This investigation analyzes user growth, rates of user participation in research, and academic outcomes of investigations conducted by major DTC-GT service providers in the U.S. and China. GWAS-derived DTC-GT reports were systematically evaluated for reliability through analysis of the distribution of polygenic risk scores (PRS) for multiple WeGene polygenic disease reports and tracing of risk level reclassifications over time. Results were directed towards assessing purported increases in predictive power from these companies. We also evaluated the reproducibility of several GWAS outcomes from the WeGene Biobank, including trans-ethnic or cross-ethnic studies, and of investigations with relatively small sample sizes.
2 RESULTS
2.1 Rapid growth of Chinese DTC-GT market
Founded in 2014 and 2015, respectively, WeGene and 23Mofang are leading the genetic testing upsurge in China, providing microarray-based, high-throughput genotyping products to customers similar to analyses provided by 23andMe and AncestryDNA in Western nations.
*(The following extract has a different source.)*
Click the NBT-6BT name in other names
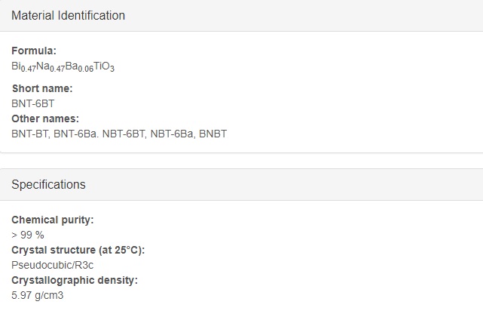point(124,134)
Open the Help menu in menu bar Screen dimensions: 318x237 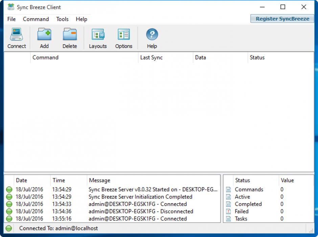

Five-year user growth patterns for Chinese DTG-GT providers (Fig. 1B) are comparable to those for U.S. pioneers (Fig. 1A). The first wave of rapid growth in DTC-GT in China emerged in 2017 and 2018 and benefited from cost reductions in genotyping and a dynamic capital market in medical and health fields. In 2017, WeGene was the first to offer a whole-genome sequencing (WGS) service directly to consumers, and 23Mofang followed with a whole-Y chromosome sequencing and analysis service. In 2019, Hong-Kong S.A.R.-based CircleDNA entered the mainland China market, offering a whole-exome sequencing (WES) service. Recent research estimates that around one million Chinese had availed themselves of a DTC-GT service as of 2018 [
4].
2.2 Published studies from DTC-GT service providers
DTC-GT databases have also emerged as a valuable resource for population genomics and genotype-phenotype association studies. 23andMe has been an active participant in the academic community since 2010 [
23] (Fig. 2A), with research focused on human health, traits, and behaviors. 23andMe is also heavily involved in ethical, legal and social implications (ELSI) topics surrounding genetic testing. Chinese service providers followed suit beginning in 2017. Like their U.S. counterparts, Chinese service providers have published studies on biogeographic ancestry and population genomics [
24–
29], and on method development [
28,
30] (Fig. 2B); these assessments, however, do not rely on the ethically problematic large-scale collection of phenotypic data. To the best of our knowledge, the only published GWAS study of a phenotypic trait in the Chinese population was on photic sneeze reflex [
31], with no health-related studies having been published as of 2019.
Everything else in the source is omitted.